Inna Afinogenova en La Base
Inna Afinogenova en La Base.

Imagina que un día, en una manifestación, conoces a alguien. Es encantador, se caen bien, tienen muchas cosas en común, los dos están solteros. Se acuestan, mantienen una relación amorosa, duermes en su casa, o él en la tuya, lo llevas al 90 cumpleaños de tu abuela, se hace muy cercano a tu familia. En fin, se convierte en una de tus personas más íntimas. Luego la relación se deteriora y deciden cortar de manera amistosa.

Imagina que años después de la ruptura te enteras, a través de tus amigos, de que tu ex, ese hombre con el que compartiste varios años de tu vida, con quien dormiste, viajaste o tuviste planes nunca existió. Su nombre era falso, sus aficiones eran falsas y los intereses que compartía contigo. Todo era falso.

Era un policía infiltrado que se te acercó para recabar información sobre la organización en la que militabas. Tú creías que se llamaba Mark Stone y resulta que era Mark Kennedy. Todo esto le pasó, hace 20 años, a la activista ecologista británica, Kate Wilson. Incluso el detalle del 90 cumpleaños de la abuela no es un mero ejemplo inventado: aquello sucedió.

No, este caso nos queda mucho más cerca: la pareja se conoció en 2003 en una manifestación contra la cumbre del G20 en Londres.

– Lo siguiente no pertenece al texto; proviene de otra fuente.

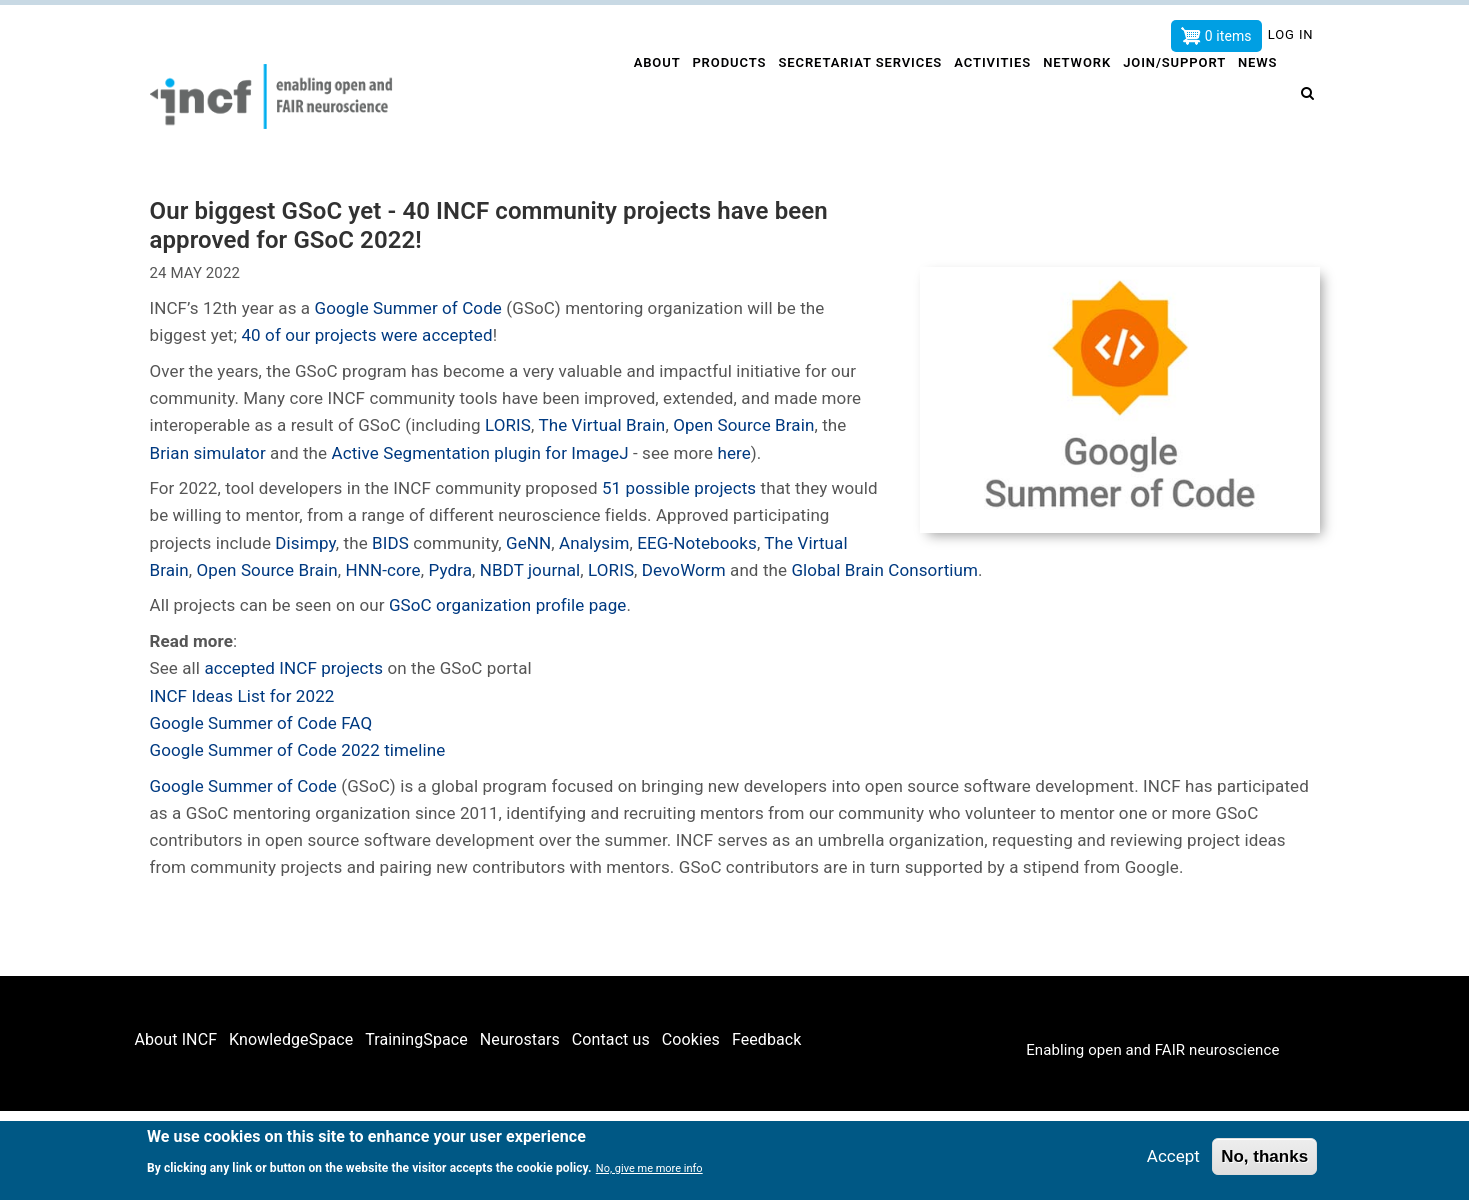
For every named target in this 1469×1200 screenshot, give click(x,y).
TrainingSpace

Vivieron dos años juntos, rompieron y mantuvieron la amistad durante unos cuantos años más hasta que en 2010 Kate Wilson se enteró de la estafa. Los que destaparon el caso fueron los periodistas del diario The Guardian Rob Evans y Paul Lewis.

Descubrieron que Mark Kennedy había estado 7 años infiltrándose en movimientos ecologistas mientras trabajaba para la Unidad Nacional de Inteligencia para el Orden Público. Esa agencia se encargaba de monitorear a los movimientos que denominaba extremistas domésticos. Según informó The Guardian en aquel momento, el trabajo de un espía encubierto le costaba al erario público unas 250.000 libras esterlinas al año.

Los periodistas de The Guardian abrieron con ese caso una caja de Pandora de la que salieron unos cuantos personajes más, a cada uno más siniestro que el otro. Bob Robinson, activista animalista, conoció a Jaqui en 1984. Empezaron una relación y en 1985 ella se quedó embarazada.

Decidieron tener al hijo, todo iba bien, pero dos años después del nacimiento del bebé, Bob simplemente "se desvaneció" de sus vidas, tal y como lo describe Jaqui. Nunca supo qué le pasó y recién sobre 2012 descubrió - a través de la prensa - que ni siquiera se llamaba Bob Robinson, ni era animalista, sino que se trataba de un policía encubierto, Bob Lambert.

"Yo no consentí dormir con Bob Lambert", confesaba a The Guardian en aquel momento. "Tenía a un espía en mi cama, que formó una familia conmigo…es como si te hubiera violado el Estado". "Recibí disculpas del propio Bob, pero quiero una disculpa de la organización que le pagó y le dio órdenes". Junto con una docena de víctimas de esos abusos, Jaqui demandó a la Policía metropolitana que tuvo que pedir perdón públicamente e indemnizar a las víctimas.

El hijo que tuvo Bob Lambert con Jaqui también demandó al Estado por daños psicológicos, después de descubrir, a la edad de 26 años, que su padre no era un activista progresista comprometido, como le había contado su madre, sino un enviado de Scotland Yard que cobró por engañar a su madre, usándola como un trampolín para infiltrarse en grupos ambientalistas. En 2020 la Policía metropolitana se vio obligada a pedirle disculpas y pagarle una compensación, cuyo monto no se reveló.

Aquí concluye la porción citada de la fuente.